WHAT YOU ARE ASKED TO DO: When you copy the data, keep every line exactly as written and skip the pictures.

***

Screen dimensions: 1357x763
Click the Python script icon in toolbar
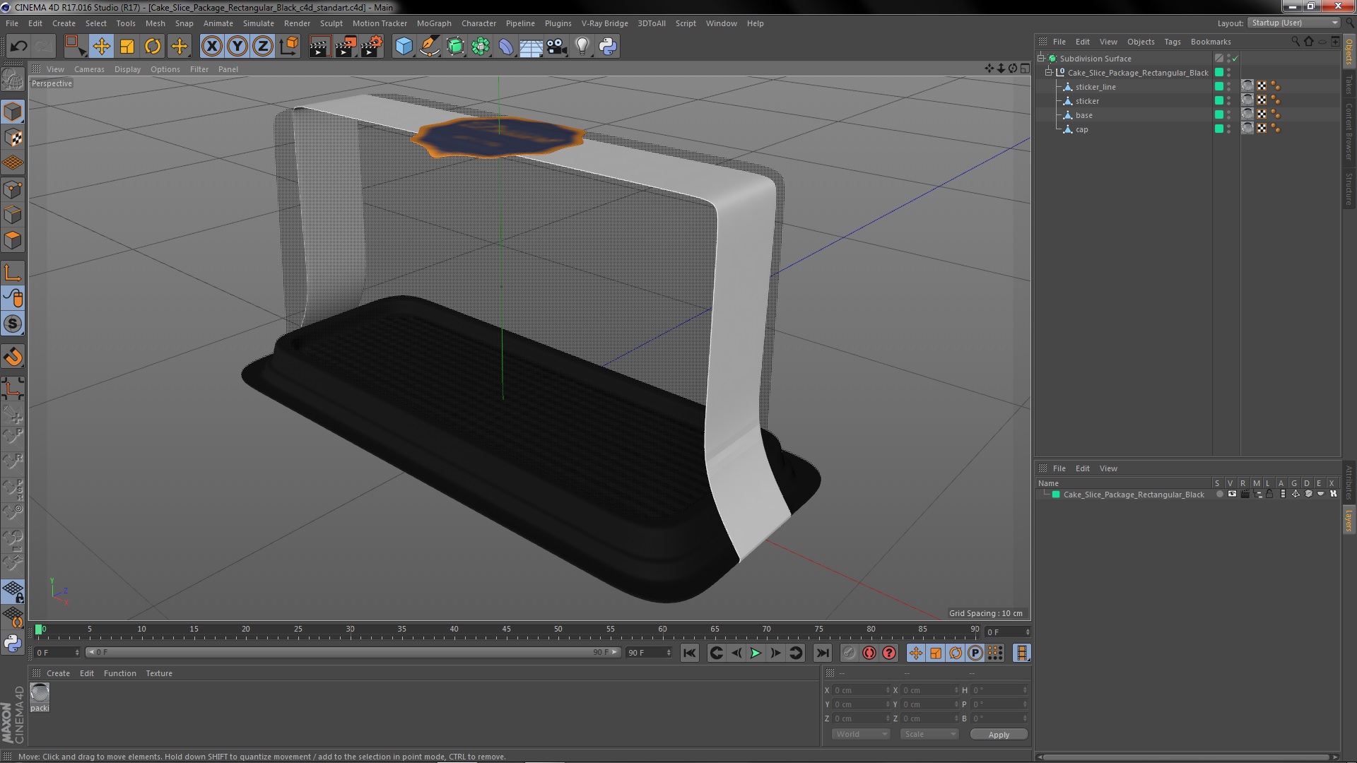(x=607, y=47)
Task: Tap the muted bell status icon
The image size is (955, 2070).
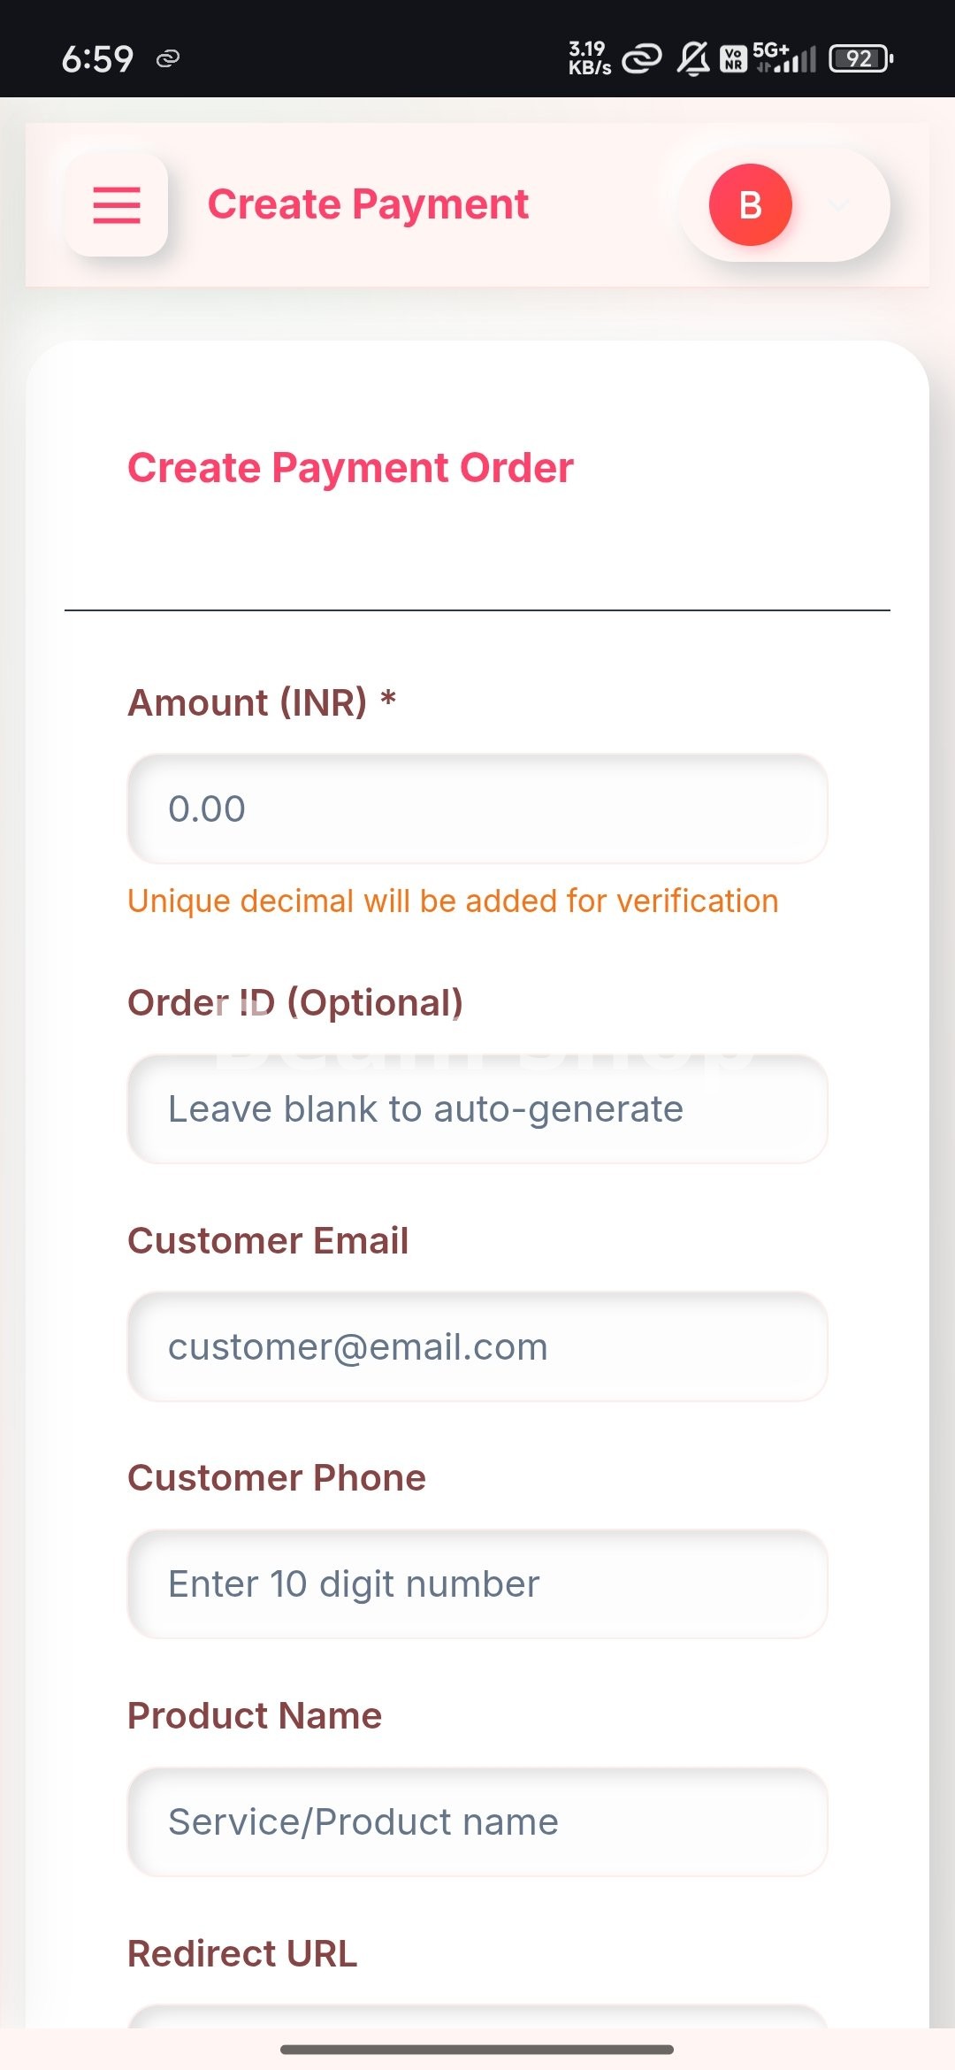Action: pos(692,58)
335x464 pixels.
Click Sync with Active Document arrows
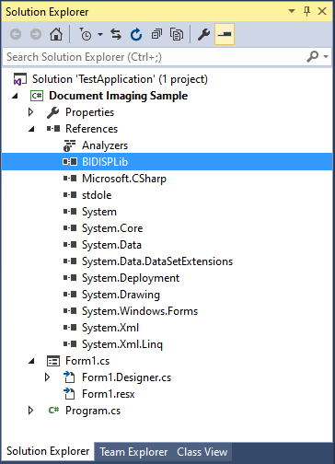coord(116,34)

***

YOUR RESPONSE:
Screen dimensions: 1357x763
Click the Python script icon in toolbar
(x=607, y=47)
Task: Tap the muted bell status icon
The image size is (955, 2070).
Action: pos(692,58)
335x464 pixels.
Click Sync with Active Document arrows
coord(116,34)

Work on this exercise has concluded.